Reflections on Alcoholism (Living with an Alcoholic)

It’s never easy living with an alcoholic. Sometimes we try so hard to live with the alcoholic that we end up enabling them to drink. The problem is we don’t see the alcoholic as being sick but someone we don’t like to be around when they are drinking.

If they were in bed sick with the flu we would know how to care for them, but when they are drunk sick there is nothing we can do, other than watch them drink themselves to oblivion. Sometimes we take it personally and think they drink so much because of something we have done, but we shouldn’t blame ourselves for the addictions in other people.

The alcoholic is very sick. They are sick physically, mentally, emotionally, and spiritually. You see, addiction stunts your growth; it literally makes you stop growing emotionally. The alcoholic does not know this and they sure don’t mean to be this way, its just part of the sickness. Immaturity is a symptom of alcoholism.

If you live with an alcoholic, you never know what to expect from one day to the next. You don’t know if they are going to start drinking again and blame you for their problems, or if they are going to get in the car and not return for days. The alcoholic does some pretty bizarre stuff sometimes, but that is just part of the sickness – just another symptom.

The loved one of an alcoholic always seems to get him or her self wrapped up within the symptoms of alcoholism. Ironically they don’t even have to take a sip of alcohol for that to happen. The alcoholic’s symptoms can totally overwhelm the loved one until they are literally at their wits end trying to deal with the alcoholic’s problems and behaviors. How depressing is that?!

And that’s the problem. Let me explain.

An addicted person is so different from their normal self that when they are drunk its like you are living with Mr. Hyde. It can be depressing, confusing, scary, and frustrating to watch a sober person transform themselves into drunks within a thirty-minute period. Who is this person? One minute he or she is Jekyl and thirty minutes later Hyde is back. Uh, what happened?

We Enable and Rescue The Alcoholic
First mistake is to think we have to do something! We think we have to fix them. We throw out all the booze. We hide the car keys. We bail them out of jail. We help them to bed. We clean up after them. We lie to people about their behavior. We sweep problems under the rug. We allow their verbal and sometimes physical abuse. We remain in denial with the alcoholic. We protect them from themselves when drunk.

But what does doing all of these things do to your own mental health? Don’t you feel resentful over the rescuing and caring of someone who treats you with disrespect? All of these things make you mentally sick with the alcoholic. You are treating the symptoms of alcoholism with your enabling, and its not working! It’s like treating a person who gets chronic headaches with aspirin. Why are they getting persistent headaches? That’s what you need to find out?

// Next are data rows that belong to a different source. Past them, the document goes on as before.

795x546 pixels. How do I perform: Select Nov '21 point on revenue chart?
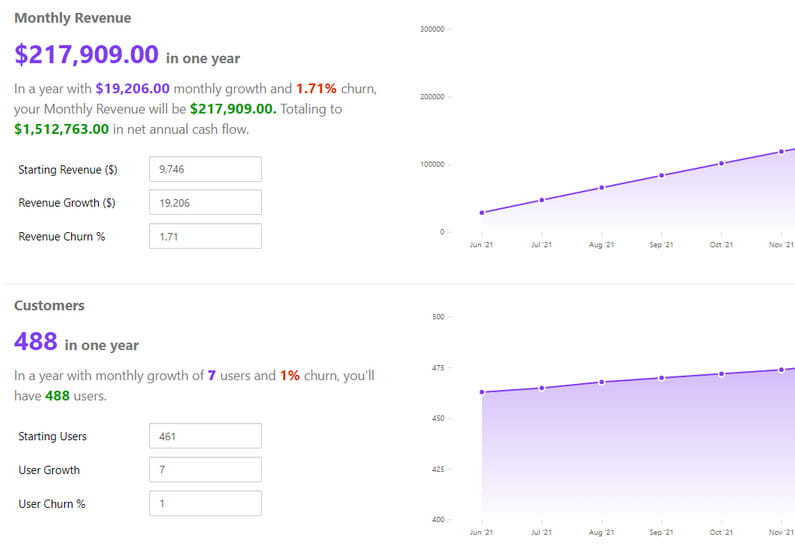click(x=781, y=151)
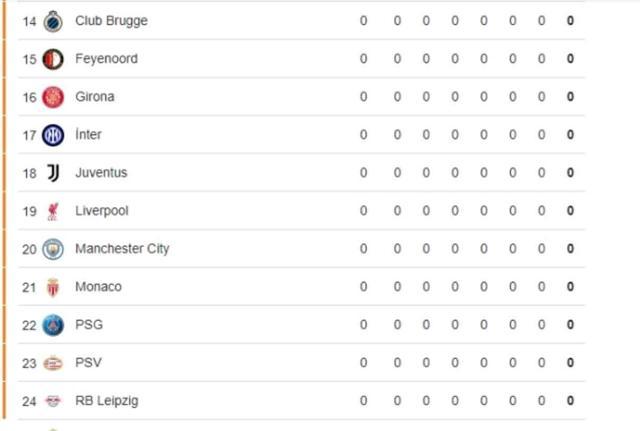Click Liverpool's bold points total

click(x=570, y=211)
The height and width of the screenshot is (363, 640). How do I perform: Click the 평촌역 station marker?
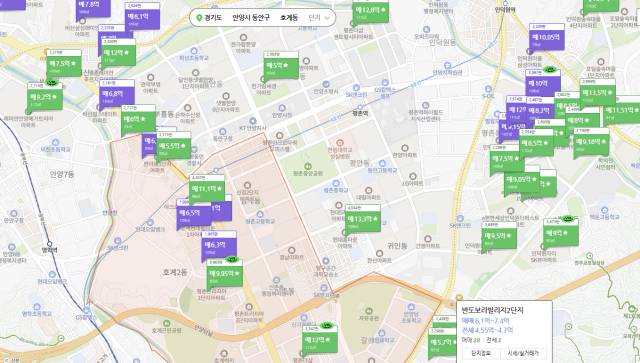360,108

The Alcoholic Needs To Take Responsibility
The alcoholic must be allowed to take responsibility for themselves and for the addiction. The alcoholic does not realize the ramifications of their alcoholic behavior on others because alcohol takes away all inhibitions and modesty from them. They do not know that they are stunted emotionally because they can’t perceive themselves or their behavior. All they can see is how YOU always seem to be overreacting and giving in to their alcoholic whims and behaving moody with them. Do you see where I’m going with this?

What stands out most for the alcoholic is the behavior of a resentful enabler. Every home is different and so circumstances are different, but perhaps you nag and complain to them about their drinking. Perhaps you are talking badly about them to your children? Or maybe you call them names and blame them for the failure of your marriage. Whatever it is that you are doing will affect the alcoholic and how they react and treat their addiction. Do you understand how that works?

Detach With Love
The alcoholic does not need enabling and rescuing. What the alcoholic needs most from you, even if they don’t know it themselves, is for you to back away from the addiction so they will have to take control of the addiction and themselves. We should not impede that by enabling or rescuing them. Leave the responsibility, accountability and blame to the alcoholic. They need to be responsible for themselves.
The best thing you can do is to emotionally detach from the alcoholic and their behavior and not take anything personally. Love the alcoholic, but don’t love them to the extent of hindering recovery. Once you back away from the addiction and stop taking responsibility is when you won’t feel resentful, bitter, and offended anymore. They have a problem and they must come out of denial and take care of their problem on their own.

This does not mean you cannot support them when they are trying to quit drinking or help them with certain circumstances in their life when they are sober, it means that as long as they are willing to work on healing themselves, you will be there for them. But if they continue drinking you cannot and will not be a part of that – they are on their own. Detach with Love.